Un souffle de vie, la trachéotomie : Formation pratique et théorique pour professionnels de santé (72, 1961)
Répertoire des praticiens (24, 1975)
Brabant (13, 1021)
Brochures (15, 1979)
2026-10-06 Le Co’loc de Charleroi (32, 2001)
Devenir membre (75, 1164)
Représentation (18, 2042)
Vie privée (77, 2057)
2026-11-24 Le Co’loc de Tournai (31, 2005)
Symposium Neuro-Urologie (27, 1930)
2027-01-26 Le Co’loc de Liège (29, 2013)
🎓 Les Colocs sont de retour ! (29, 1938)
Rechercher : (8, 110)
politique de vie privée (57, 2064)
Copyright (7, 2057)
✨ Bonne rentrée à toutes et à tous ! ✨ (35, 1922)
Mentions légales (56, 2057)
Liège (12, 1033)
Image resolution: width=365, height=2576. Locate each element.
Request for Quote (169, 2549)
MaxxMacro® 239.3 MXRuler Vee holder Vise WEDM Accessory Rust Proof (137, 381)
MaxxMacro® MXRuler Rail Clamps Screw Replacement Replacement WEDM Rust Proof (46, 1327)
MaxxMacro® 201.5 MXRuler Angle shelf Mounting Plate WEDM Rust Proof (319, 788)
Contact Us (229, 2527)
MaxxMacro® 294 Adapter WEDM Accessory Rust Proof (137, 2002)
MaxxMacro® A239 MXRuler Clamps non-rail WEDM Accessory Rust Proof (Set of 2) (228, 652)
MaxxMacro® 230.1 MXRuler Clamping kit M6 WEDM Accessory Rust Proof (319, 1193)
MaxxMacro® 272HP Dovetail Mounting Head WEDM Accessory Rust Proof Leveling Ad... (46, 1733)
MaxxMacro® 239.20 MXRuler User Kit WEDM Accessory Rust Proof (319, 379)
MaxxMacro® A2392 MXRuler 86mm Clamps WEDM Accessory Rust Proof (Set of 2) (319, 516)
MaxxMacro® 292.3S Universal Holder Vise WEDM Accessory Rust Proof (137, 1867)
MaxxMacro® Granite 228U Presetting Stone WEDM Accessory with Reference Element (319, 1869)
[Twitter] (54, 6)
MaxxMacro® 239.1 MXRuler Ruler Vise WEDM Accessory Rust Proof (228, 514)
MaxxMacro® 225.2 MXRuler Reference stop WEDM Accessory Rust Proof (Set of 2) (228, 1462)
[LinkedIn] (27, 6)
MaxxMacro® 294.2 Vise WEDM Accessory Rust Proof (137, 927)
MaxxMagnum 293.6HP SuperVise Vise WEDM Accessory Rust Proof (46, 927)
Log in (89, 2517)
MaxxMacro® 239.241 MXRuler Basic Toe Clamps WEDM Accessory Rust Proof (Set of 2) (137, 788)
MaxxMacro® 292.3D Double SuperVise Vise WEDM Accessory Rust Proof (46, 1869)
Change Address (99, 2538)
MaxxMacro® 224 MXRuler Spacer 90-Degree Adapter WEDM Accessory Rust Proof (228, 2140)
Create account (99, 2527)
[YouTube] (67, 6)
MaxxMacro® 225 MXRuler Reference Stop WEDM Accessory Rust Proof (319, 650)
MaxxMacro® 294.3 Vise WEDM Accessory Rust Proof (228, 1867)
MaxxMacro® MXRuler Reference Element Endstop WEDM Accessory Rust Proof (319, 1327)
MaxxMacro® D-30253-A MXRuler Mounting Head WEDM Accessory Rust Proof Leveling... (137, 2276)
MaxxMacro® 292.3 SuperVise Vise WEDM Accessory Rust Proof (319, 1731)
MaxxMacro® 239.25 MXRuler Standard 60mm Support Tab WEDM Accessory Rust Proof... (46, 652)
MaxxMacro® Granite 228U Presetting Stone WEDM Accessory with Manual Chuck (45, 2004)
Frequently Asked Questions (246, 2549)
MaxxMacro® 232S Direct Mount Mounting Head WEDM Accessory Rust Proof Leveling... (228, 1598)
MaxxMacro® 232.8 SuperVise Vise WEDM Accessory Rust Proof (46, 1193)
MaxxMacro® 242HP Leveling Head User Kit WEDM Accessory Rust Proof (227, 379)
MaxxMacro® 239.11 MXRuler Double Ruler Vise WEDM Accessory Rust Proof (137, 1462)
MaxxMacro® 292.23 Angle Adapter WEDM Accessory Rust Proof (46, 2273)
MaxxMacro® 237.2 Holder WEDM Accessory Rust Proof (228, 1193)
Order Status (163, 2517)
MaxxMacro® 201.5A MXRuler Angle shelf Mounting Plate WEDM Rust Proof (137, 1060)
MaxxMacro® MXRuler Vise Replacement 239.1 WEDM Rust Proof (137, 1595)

= = = = = = =

WHAT IS EXPECTED
Pull out every line of the entries that includes the word "Reference".

RESULT FOR THIS EXERCISE
MaxxMacro® Granite 228U Presetting Stone WEDM Accessory with Reference Element (319, 1869)
MaxxMacro® 225.2 MXRuler Reference stop WEDM Accessory Rust Proof (Set of 2) (228, 1462)
MaxxMacro® 225 MXRuler Reference Stop WEDM Accessory Rust Proof (319, 650)
MaxxMacro® MXRuler Reference Element Endstop WEDM Accessory Rust Proof (319, 1327)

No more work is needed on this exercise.